What you need to do :: Shown below is a listing with pictures; reproduce exactly, and only, the lines between the ones containing "Where should I" and "You are a computer-use agent. Screen", inclusive, leaving the pictures out.

Dataset excerpts ::

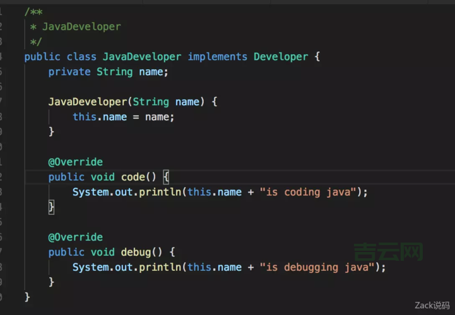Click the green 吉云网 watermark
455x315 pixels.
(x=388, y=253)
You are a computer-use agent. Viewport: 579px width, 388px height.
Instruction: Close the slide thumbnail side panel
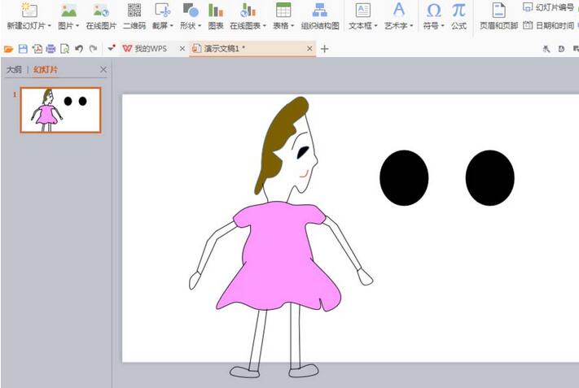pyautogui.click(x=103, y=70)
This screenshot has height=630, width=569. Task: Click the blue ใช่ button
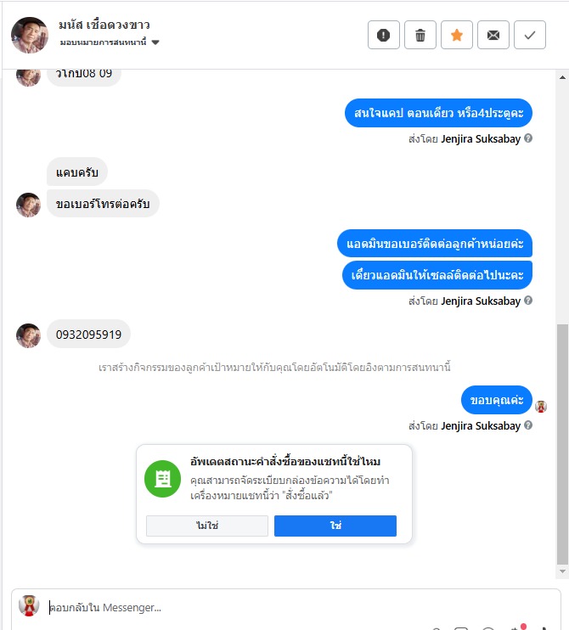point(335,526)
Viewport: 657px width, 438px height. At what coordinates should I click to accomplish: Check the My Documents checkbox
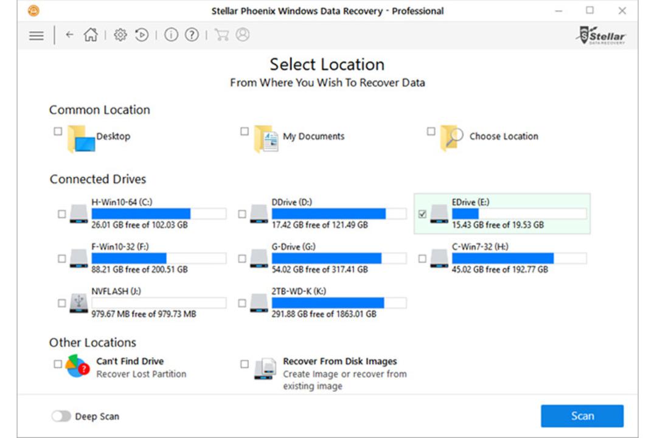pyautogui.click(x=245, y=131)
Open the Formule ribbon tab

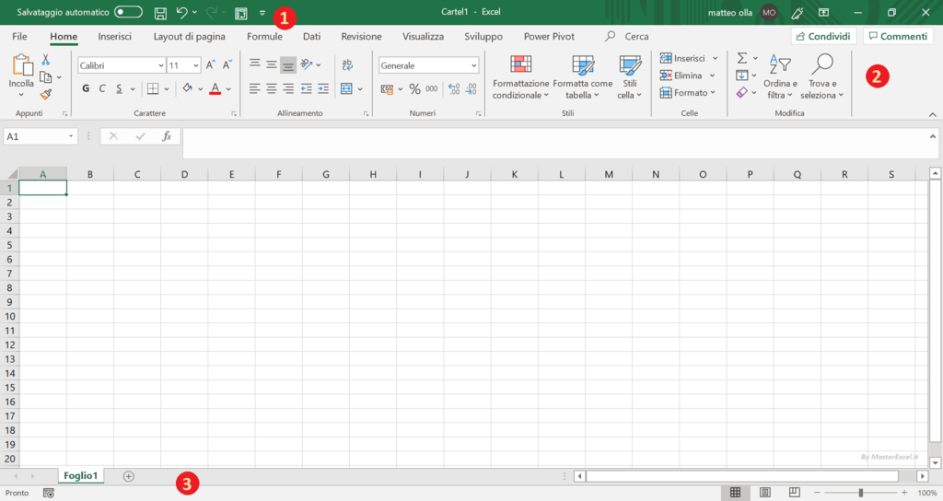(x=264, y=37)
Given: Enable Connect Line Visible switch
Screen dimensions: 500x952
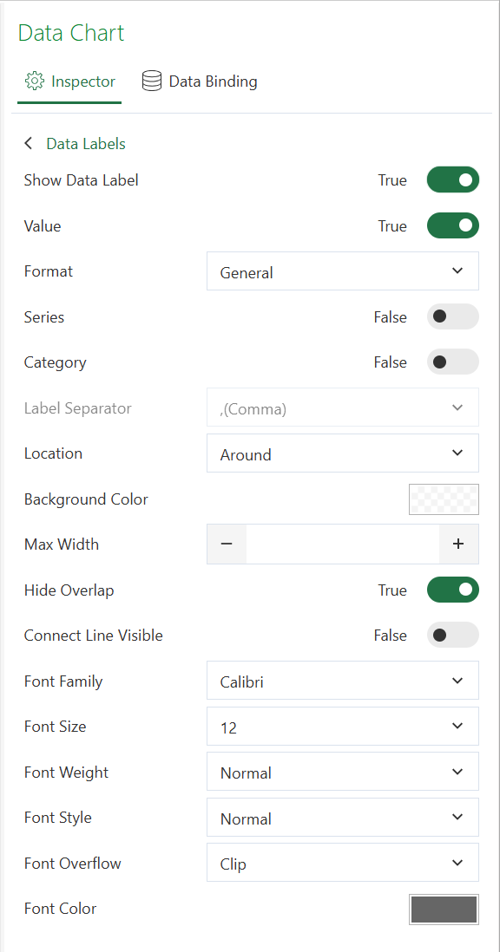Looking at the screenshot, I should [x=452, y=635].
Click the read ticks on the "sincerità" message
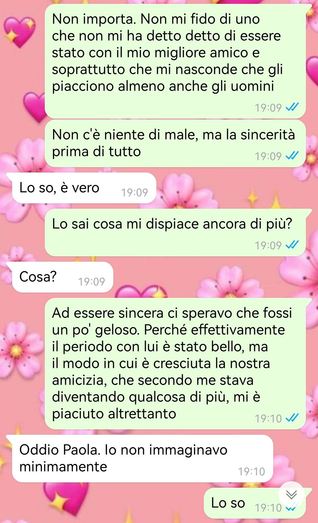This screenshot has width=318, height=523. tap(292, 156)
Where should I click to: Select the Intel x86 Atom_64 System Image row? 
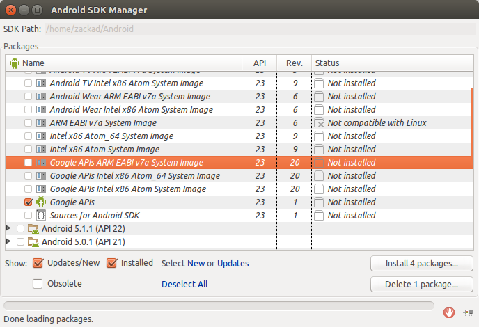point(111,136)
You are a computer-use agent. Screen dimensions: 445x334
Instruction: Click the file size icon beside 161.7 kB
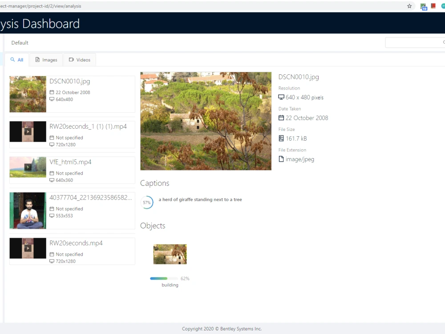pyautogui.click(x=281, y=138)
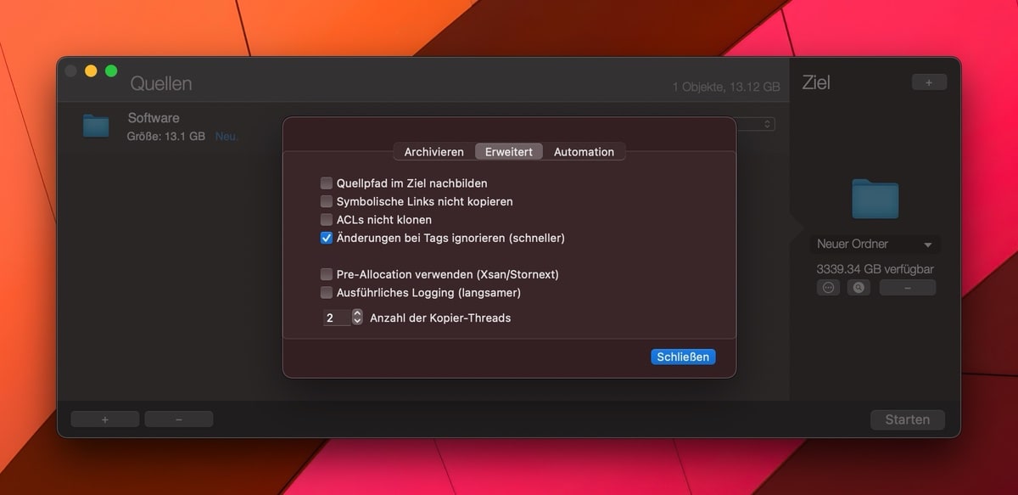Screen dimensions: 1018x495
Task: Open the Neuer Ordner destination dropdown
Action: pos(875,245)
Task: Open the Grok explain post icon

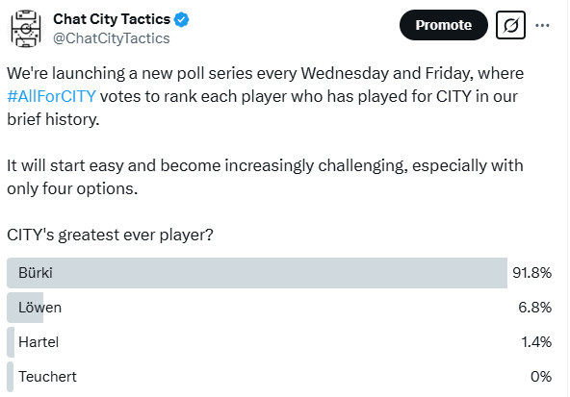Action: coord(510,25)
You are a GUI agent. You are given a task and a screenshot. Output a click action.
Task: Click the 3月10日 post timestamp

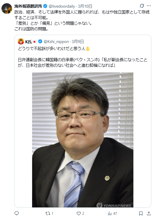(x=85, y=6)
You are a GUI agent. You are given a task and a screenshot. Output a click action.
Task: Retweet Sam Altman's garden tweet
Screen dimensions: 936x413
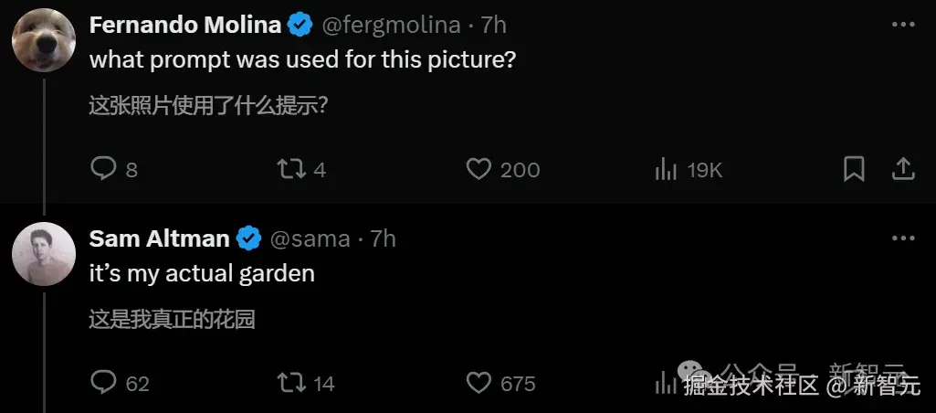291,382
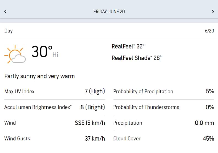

Result of the task ::
Where should I click to: Select the Intel x86 Atom_64 System Image row? 
point(111,136)
You are a computer-use agent. Screen dimensions: 445x334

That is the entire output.